Last but not least, machine cameras come with technical support, which can be critical if you’re in the middle of a week-long sprint and need to solve a problem immediately. We like Allied Vision in particular for their friendly, knowledgeable staff and tendency to respond in just a few hours.
Moreover, machine vision cameras aren’t terribly expensive or complicated to use. Working with the technology team at Smart, I’ve set up and run several such cameras on AR and IoT projects, using just a few hundred dollars worth of hardware. To show you how straightforward this process is, I’ve listed out the details of such a system, including hardware, drivers, and operating environment.

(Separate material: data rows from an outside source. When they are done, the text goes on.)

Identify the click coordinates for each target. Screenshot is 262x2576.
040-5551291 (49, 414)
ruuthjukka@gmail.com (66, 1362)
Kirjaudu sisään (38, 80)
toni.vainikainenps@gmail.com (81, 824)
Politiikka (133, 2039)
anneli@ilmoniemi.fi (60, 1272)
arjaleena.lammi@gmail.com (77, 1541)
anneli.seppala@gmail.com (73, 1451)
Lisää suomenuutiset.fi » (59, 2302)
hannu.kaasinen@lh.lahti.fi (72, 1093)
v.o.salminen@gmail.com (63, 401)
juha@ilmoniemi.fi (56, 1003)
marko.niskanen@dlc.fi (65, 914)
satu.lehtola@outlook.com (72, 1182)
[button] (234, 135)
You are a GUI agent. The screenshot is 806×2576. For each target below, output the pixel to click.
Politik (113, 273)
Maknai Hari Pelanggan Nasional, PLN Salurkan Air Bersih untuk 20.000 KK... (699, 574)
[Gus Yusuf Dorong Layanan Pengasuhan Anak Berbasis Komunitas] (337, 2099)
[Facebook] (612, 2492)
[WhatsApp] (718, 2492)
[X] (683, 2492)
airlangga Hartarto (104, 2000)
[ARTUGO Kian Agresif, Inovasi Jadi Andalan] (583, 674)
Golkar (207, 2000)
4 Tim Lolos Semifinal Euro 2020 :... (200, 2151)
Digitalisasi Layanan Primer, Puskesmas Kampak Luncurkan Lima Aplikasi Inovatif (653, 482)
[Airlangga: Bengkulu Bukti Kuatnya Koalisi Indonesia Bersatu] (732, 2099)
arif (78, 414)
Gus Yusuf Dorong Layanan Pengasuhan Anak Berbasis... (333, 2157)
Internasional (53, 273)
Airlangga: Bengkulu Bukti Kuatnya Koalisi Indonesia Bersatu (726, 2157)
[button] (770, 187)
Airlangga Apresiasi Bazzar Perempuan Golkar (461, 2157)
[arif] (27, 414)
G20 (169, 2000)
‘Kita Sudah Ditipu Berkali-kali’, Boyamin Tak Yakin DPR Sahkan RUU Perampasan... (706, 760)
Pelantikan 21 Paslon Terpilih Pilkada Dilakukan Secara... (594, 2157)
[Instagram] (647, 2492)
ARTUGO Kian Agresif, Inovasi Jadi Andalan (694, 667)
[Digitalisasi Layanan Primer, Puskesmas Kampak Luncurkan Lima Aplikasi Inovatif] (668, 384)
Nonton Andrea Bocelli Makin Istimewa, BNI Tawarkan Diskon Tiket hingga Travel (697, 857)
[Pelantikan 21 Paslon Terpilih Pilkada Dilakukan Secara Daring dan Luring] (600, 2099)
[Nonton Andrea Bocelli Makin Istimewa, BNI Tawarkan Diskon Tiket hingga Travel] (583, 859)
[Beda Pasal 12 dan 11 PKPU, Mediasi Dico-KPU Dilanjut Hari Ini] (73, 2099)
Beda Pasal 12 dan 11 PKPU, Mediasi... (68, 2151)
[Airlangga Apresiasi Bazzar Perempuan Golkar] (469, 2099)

Once we’ve completed the setup process, I’ll also go through a simple exercise for having the system perform a quick YOLO (“You Only Look Once”) inference on an image.
Set up
For this example, we’ll be using the following hardware:
Camera
Alvium 1800 U-120c from Allied Vision
Lens
8mm f/1.8 C-Mount from Edmund Optics
Processor
UDOO V8 SBC (or any x64 Ubuntu 20.04 machine with GPU)
Environment
Jupyter Notebook
MatPlotLib
numpy
PyTorch (Includes Yolo5 support)
Vimba Python – A camera interface library for Python, provided by Allied Vision
The setup process looks like this:
This is a handy utility to get your camera up and running. It also provides some controls on the right, if you want to test things out really quickly.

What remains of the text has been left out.